=== SHORT TASK ===
Turn every line of the records below into a Markdown table with the columns "Row" and "Line," numbering each row and leaving out blank lines.

=== RECORDS FOR THIS EXERCISE ===
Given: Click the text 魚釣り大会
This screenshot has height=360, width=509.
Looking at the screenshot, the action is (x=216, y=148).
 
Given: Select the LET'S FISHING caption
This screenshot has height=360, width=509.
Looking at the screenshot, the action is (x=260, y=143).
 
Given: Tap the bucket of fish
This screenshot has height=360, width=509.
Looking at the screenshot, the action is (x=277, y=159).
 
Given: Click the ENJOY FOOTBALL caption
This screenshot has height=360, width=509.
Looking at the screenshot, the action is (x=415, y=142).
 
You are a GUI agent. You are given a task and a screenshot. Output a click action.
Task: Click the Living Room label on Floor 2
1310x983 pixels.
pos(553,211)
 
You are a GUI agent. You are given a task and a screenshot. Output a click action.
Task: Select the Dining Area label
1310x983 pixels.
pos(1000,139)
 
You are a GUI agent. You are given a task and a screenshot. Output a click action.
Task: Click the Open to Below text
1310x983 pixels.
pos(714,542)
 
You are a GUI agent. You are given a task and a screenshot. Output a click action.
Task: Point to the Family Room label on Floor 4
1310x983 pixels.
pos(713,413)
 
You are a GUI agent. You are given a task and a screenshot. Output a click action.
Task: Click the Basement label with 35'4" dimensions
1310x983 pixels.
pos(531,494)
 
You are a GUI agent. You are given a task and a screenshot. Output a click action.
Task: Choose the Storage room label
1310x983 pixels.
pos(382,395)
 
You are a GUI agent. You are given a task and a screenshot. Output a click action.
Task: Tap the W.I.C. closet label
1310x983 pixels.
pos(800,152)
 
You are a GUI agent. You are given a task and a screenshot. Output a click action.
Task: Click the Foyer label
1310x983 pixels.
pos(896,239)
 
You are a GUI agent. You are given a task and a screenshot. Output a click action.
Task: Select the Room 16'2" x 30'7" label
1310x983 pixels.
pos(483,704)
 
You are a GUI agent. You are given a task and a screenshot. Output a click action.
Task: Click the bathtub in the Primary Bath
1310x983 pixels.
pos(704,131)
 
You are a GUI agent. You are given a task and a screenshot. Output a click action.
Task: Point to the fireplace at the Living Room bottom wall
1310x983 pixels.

=== WORKED ANSWER ===
| Row | Line |
|---|---|
| 1 | Given: Click the text 魚釣り大会 |
| 2 | This screenshot has height=360, width=509. |
| 3 | Looking at the screenshot, the action is (x=216, y=148). |
| 4 | Given: Select the LET'S FISHING caption |
| 5 | This screenshot has height=360, width=509. |
| 6 | Looking at the screenshot, the action is (x=260, y=143). |
| 7 | Given: Tap the bucket of fish |
| 8 | This screenshot has height=360, width=509. |
| 9 | Looking at the screenshot, the action is (x=277, y=159). |
| 10 | Given: Click the ENJOY FOOTBALL caption |
| 11 | This screenshot has height=360, width=509. |
| 12 | Looking at the screenshot, the action is (x=415, y=142). |
| 13 | You are a GUI agent. You are given a task and a screenshot. Output a click action. |
| 14 | Task: Click the Living Room label on Floor 2 |
| 15 | 1310x983 pixels. |
| 16 | pos(553,211) |
| 17 | You are a GUI agent. You are given a task and a screenshot. Output a click action. |
| 18 | Task: Select the Dining Area label |
| 19 | 1310x983 pixels. |
| 20 | pos(1000,139) |
| 21 | You are a GUI agent. You are given a task and a screenshot. Output a click action. |
| 22 | Task: Click the Open to Below text |
| 23 | 1310x983 pixels. |
| 24 | pos(714,542) |
| 25 | You are a GUI agent. You are given a task and a screenshot. Output a click action. |
| 26 | Task: Point to the Family Room label on Floor 4 |
| 27 | 1310x983 pixels. |
| 28 | pos(713,413) |
| 29 | You are a GUI agent. You are given a task and a screenshot. Output a click action. |
| 30 | Task: Click the Basement label with 35'4" dimensions |
| 31 | 1310x983 pixels. |
| 32 | pos(531,494) |
| 33 | You are a GUI agent. You are given a task and a screenshot. Output a click action. |
| 34 | Task: Choose the Storage room label |
| 35 | 1310x983 pixels. |
| 36 | pos(382,395) |
| 37 | You are a GUI agent. You are given a task and a screenshot. Output a click action. |
| 38 | Task: Tap the W.I.C. closet label |
| 39 | 1310x983 pixels. |
| 40 | pos(800,152) |
| 41 | You are a GUI agent. You are given a task and a screenshot. Output a click action. |
| 42 | Task: Click the Foyer label |
| 43 | 1310x983 pixels. |
| 44 | pos(896,239) |
| 45 | You are a GUI agent. You are given a task and a screenshot. Output a click action. |
| 46 | Task: Select the Room 16'2" x 30'7" label |
| 47 | 1310x983 pixels. |
| 48 | pos(483,704) |
| 49 | You are a GUI agent. You are given a task and a screenshot. Output a click action. |
| 50 | Task: Click the bathtub in the Primary Bath |
| 51 | 1310x983 pixels. |
| 52 | pos(704,131) |
| 53 | You are a GUI agent. You are given a task and a screenshot. Output a click action. |
| 54 | Task: Point to the fireplace at the Living Room bottom wall |
| 55 | 1310x983 pixels. |